Les faits : Six proches de Sarkozy dont Guéant en garde à vue

Alertée par la Cour des comptes et un militant écologiste de Grenoble (Isère), la justice enquête sur les contrats passés entre l’Elysée et des instituts de sondage entre 2007 et 2012. Les juges en charge du dossier soupçonnent notamment l’Elysée d’avoir manqué aux règles de mise en concurrence des instituts dans ses appels d’offres. 20 Minutes décrypte toute cette affaire qui pourrait inquiéter Nicolas Sarkozy avant 2017.

Qu’est ce que l’affaire des sondages de l’Elysée ?

Tout commence en 2009 par un rapport de la Cour des comptes. Le document épingle alors une convention passée en 2007 et l’institut de sondages Publifact dirigé alors par Patrick Buisson. D’un montant de près d’1,5 million d’euros, la convention aurait été passée sans appel d’offres par l’Elysée. Ce qui est illégal.

Pourquoi l’affaire des sondages est relancée ?

L’association Anticor qui lutte contre la corruption s’empare de ce dossier. L’un de ses militants, Raymond Avrillier, se bat pour obtenir tous les sondages réalisés par l’Elysée sous le mandat de Nicolas Sarkozy. Il assure y avoir découvert de nombreuses irrégularités. L’association dépose plainte en 2010 et relance la justice en 2012 après l’échec de Nicolas Sarkozy à l’élection présidentielle, ce dernier ayant perdu son immunité.

Que reproche-t-on aux proches de Nicolas Sarkozy ?

L’enquête a été ouverte pour « favoritisme » et « détournement de fonds publics ». Concrètement, la justice soupçonne l’Elysée d’avoir fait appel à l’institut de sondages de son ami Patrick Buisson sans mise en concurrence avec d’autres instituts. Se faisant, elle enquête également pour savoir si de l’argent public a servi à financer des sondages dont le but était uniquement de servir Nicolas Sarkozy et non pas l’intérêt de la France.

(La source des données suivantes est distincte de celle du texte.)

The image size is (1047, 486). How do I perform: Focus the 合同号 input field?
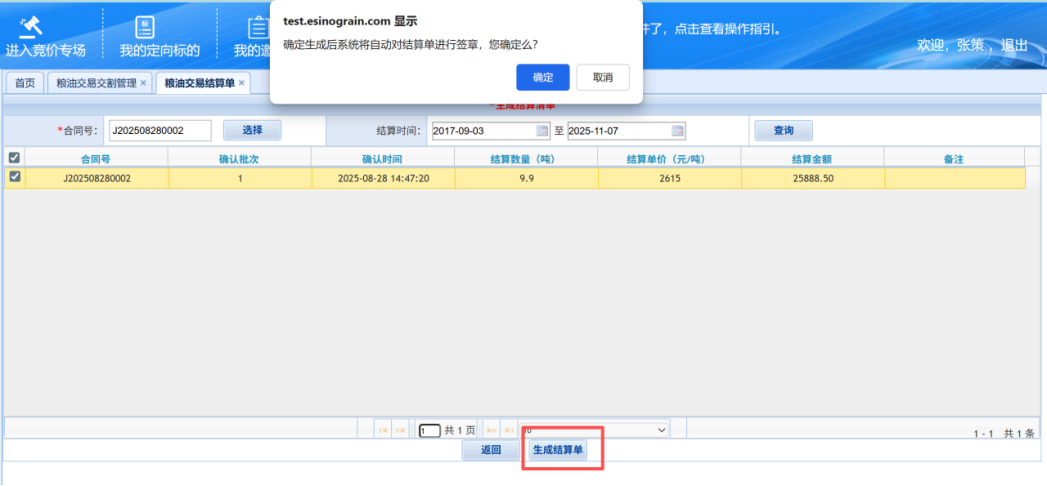[x=159, y=130]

Que trouvait-on dans ces sondages ?

Contacté par 20 Minutes en 2012, Raymond Avrillier expliquait alors avoir obtenu copie de plus de 300 sondages pour un montant avoisinant les 9,4 millions d’euros. « Certaines enquêtes n’avaient rien à voir avec la fonction de chef de l’Etat », confiait, à l’époque, le militant écologiste. Dans la pile de documents qu’il s’est procurée, Raymond Avrillier a été surpris de découvrir un sondage sur la perception qu’ont les Français du mariage Sarkozy/Bruni et même un autre sur la candidature potentielle de DSK.

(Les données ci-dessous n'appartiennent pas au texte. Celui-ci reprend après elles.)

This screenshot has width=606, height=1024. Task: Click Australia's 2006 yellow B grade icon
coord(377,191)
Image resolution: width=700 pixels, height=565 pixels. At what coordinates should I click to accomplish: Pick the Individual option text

Qui a été placé en garde à vue ce mercredi ?

Les six personnes placées en garde à vue ce mercredi sont tous des proches ayant travaillé avec Nicolas Sarkozy à l’Elysée. On y trouve bien sûr Claude Guéant et Xavier Musca, les anciens secrétaires généraux de l’Elysée, mais aussi Emmanuelle Mignon, l’ancienne directrice de cabinet de Nicolas Sarkozy. Ainsi que Jean-Baptiste de Froment, Jean-Michel Goudard et Julien Vaulpré qui étaient à l’époque conseillers.

Cette affaire peut-elle inquiéter Nicolas Sarkozy ?

Oui, même si, pour le moment, personne n’a été mis en examen dans cette affaire. L’ancien chef de l’Etat n’a jamais été entendu. Il pourrait l’être prochainement si la justice décide d’accélérer la procédure. Le délit de « favoritisme » est puni de deux ans de prison et de 30.000 euros d’amende. Celui de « détournement de fonds publics », de dix ans de prison et d’un million d’euros d’amende.